As well as adding flavour and alleviating dietary boredom, Mazurkiewicz uses herbs and spices. "Some of my favourites are ginger, black pepper, and turmeric. They are a concentrated source of nutrients, have proven healing and anti-inflammatory effects, and add flavour too. I use lots of fresh basil, parsley and sage."
Mazurkiewicz tells her weight-loss clients to cut down on carbs and satisfy their appetites with healthy fats and protein. Mullins takes a more relaxed approach, advocating variety and experimentation. At The Marker, the hotel's Equilibrium menu is all about balance.
"In the bar, we offer a Nutribox lunch, which includes broth, salad, protein, and a small portion of Valrhona chocolate, and in the restaurant there's always a clear soup on the menu and a re-fuel salad - currently it's based on bitter leaves with apple and pomegranate," says Mullins.
"I put a lot of effort into making sure that the food tastes delicious - the problem with so much healthy food is that it doesn't.
"My sous chef challenged himself to be vegetarian and it opened up the world of fermented foods to us; we researched Japanese and Nordic techniques, and introduced kimchi and kefir.
"Eating locally and seasonally is a cliché, but if you make a conscious effort to eat seasonally you eat better as there are fewer fertilisers and pesticides. And we have the best grass-fed beef in the world; it's a true superfood."
At home, Mullins says that one of the simplest ways to improve nutrition is to have a bowl of seeds that have been roasted off in the oven ready to be added to everything from breakfast yoghurt to lunchtime salads. He suggests making simple granola with natural rather than refined sugar, and brown bread with traditional buttermilk, another fermented food. "Subtle changes are what make the difference," says Mullins.
What she's having...
Domini Kemp is co-author of The Ketogenic Kitchen and co-founder of Alchemy Juice Co
The five best everyday superfoods are eggs, avocadoes, oily fish, berries, garlic.

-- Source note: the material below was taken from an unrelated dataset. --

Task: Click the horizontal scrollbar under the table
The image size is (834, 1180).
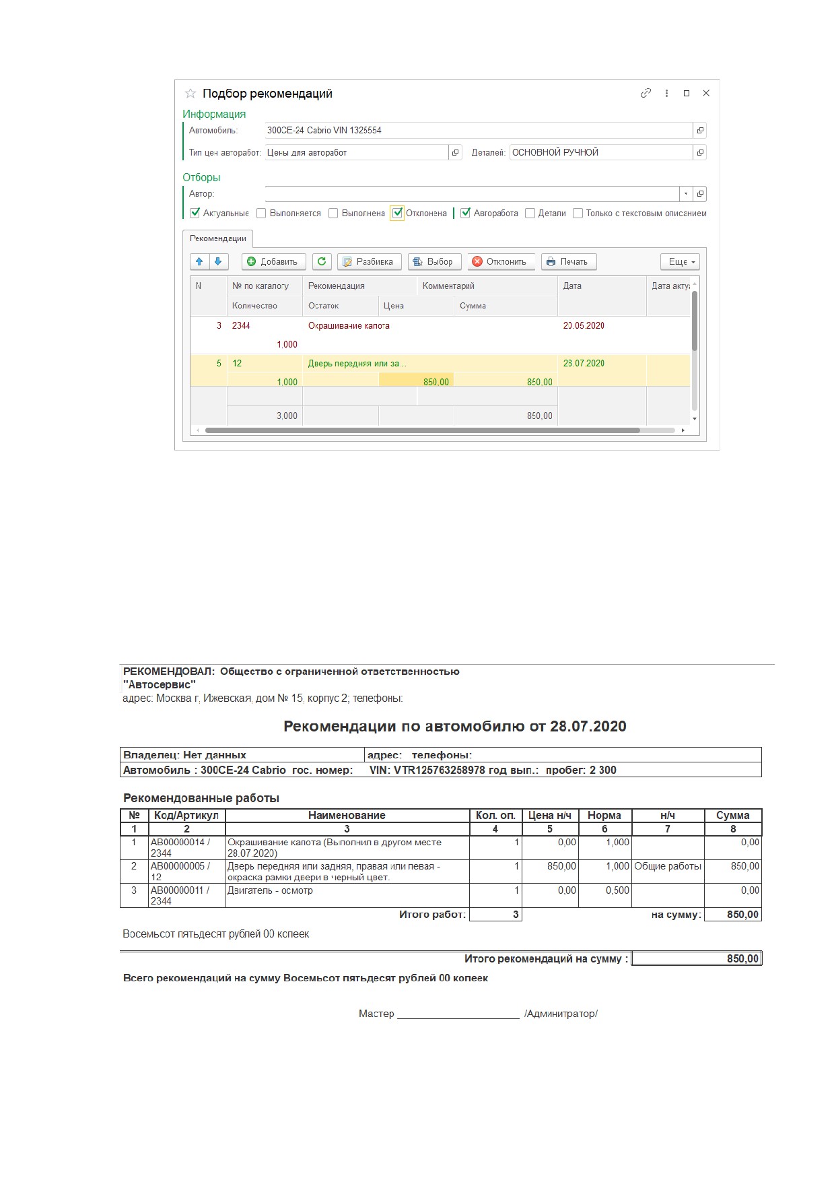Action: (423, 430)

The more you cook most vegetables, the less nutritious they become, so trying to steam them is a good idea. But I find steaming a bore, so I blanch, and then sauté with garlic and butter plus a good pinch of salt. Some things are much more nutritious when soaked, especially grains and pulses. That said, it's vital to include protein and fat. Carbs may be delicious, but they are not essential. Proteins and fats are.

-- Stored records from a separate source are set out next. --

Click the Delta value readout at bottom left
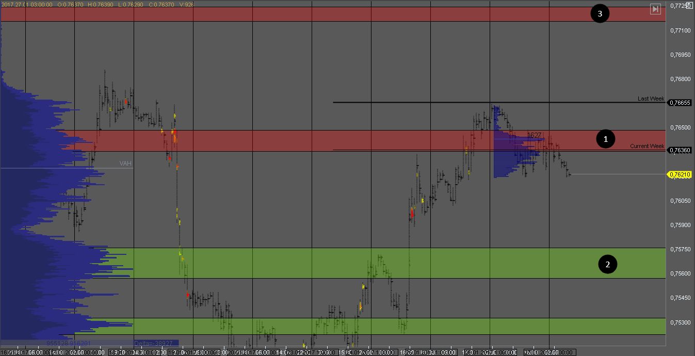The image size is (695, 356). pyautogui.click(x=156, y=343)
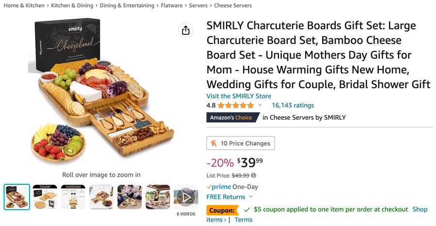Image resolution: width=436 pixels, height=226 pixels.
Task: Go to the Cheese Servers breadcrumb
Action: click(x=233, y=6)
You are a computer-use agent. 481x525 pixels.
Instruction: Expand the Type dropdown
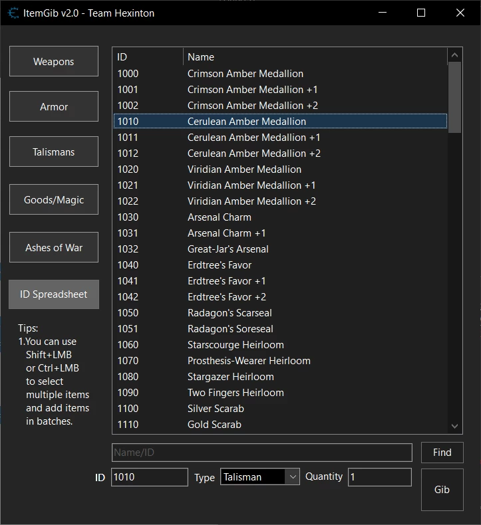coord(292,477)
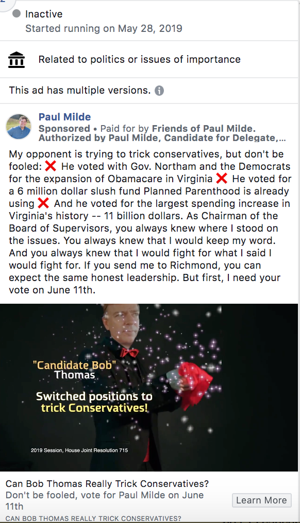Screen dimensions: 300x523
Task: Click the gray Inactive status dot
Action: point(16,14)
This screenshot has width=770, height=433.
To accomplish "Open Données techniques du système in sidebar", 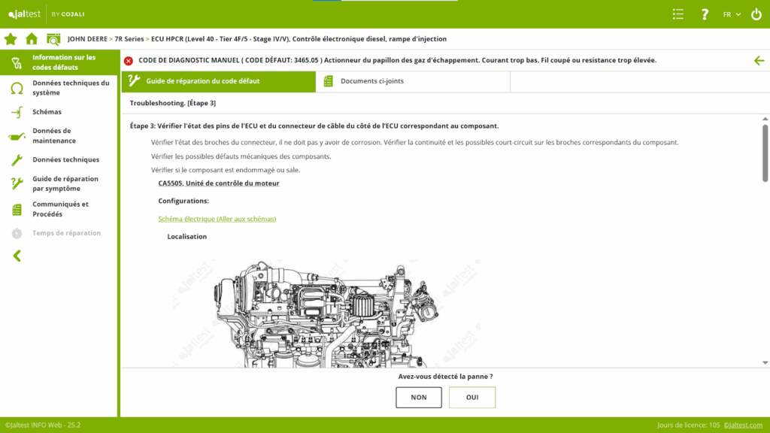I will pyautogui.click(x=70, y=88).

My go-to cooking oils: good- quality olive oil for everything. Butter for gentler cooking methods. Coconut oil for hotter temperatures. Duck fat is also great and can really withstand high temperatures and is also mega-tasty.
Yes yes yes to butter! Make it Irish and grass-fed.

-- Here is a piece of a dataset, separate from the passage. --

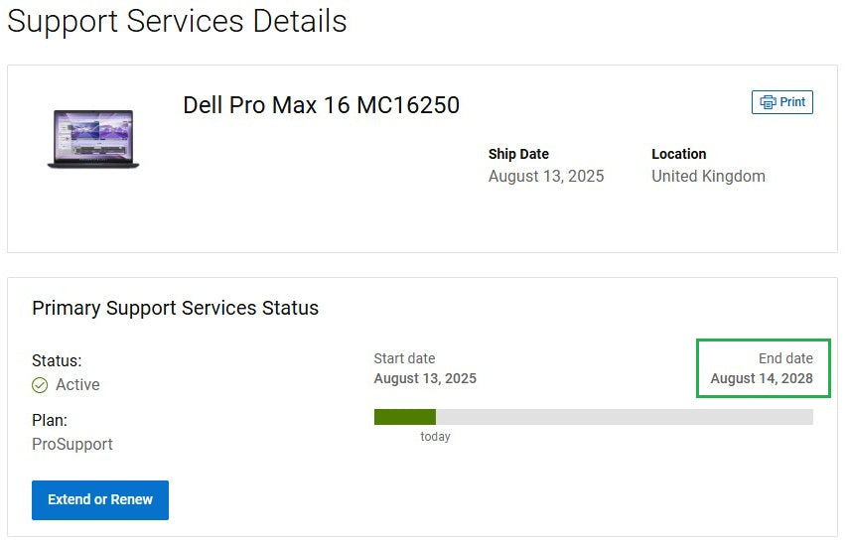Viewport: 848px width, 545px height.
Task: Click the Print button label
Action: click(792, 102)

Sweet potatoes have become the latest darling to have usurped the humble spud. But I eat a low-carb diet, so tend not to eat them often. That said, they are great for kids. Chop into wedges, douse in olive oil, add sweet paprika, and roast in the oven until tender.
Buy full-fat products. Eat simply. Eat whole foods and watch the condiments as they are often full of sugar.
I know you might feel "yawn, yawn" but I like my spiraliser. I like making a carbonara with courgettes.
My go-to brekkie is full-fat Greek yoghurt, chia seeds, a spoonful of apple sauce, and a few berries. Lunch? Soup is usually a good, safe option in most decent cafes. I add a splash of cream to filter coffee which I much prefer to milk-based coffees. Dinner? Lots of veg, made tasty with knobs of butter and sautéed with some garlic, and maybe some grilled fish or chicken.
For optimum nutrition, I'd exclude processed carbohydrates from every day eating. Some of them are delicious (bread and pasta) but I gain weight and spike my blood sugars just by looking at them, so they are no longer everyday foods for me.
I love fermented foods. Kefir and kimchi are fantastic. You could buy The Cultured Club by Dearbhla Reynolds which is full of fun ways to ferment.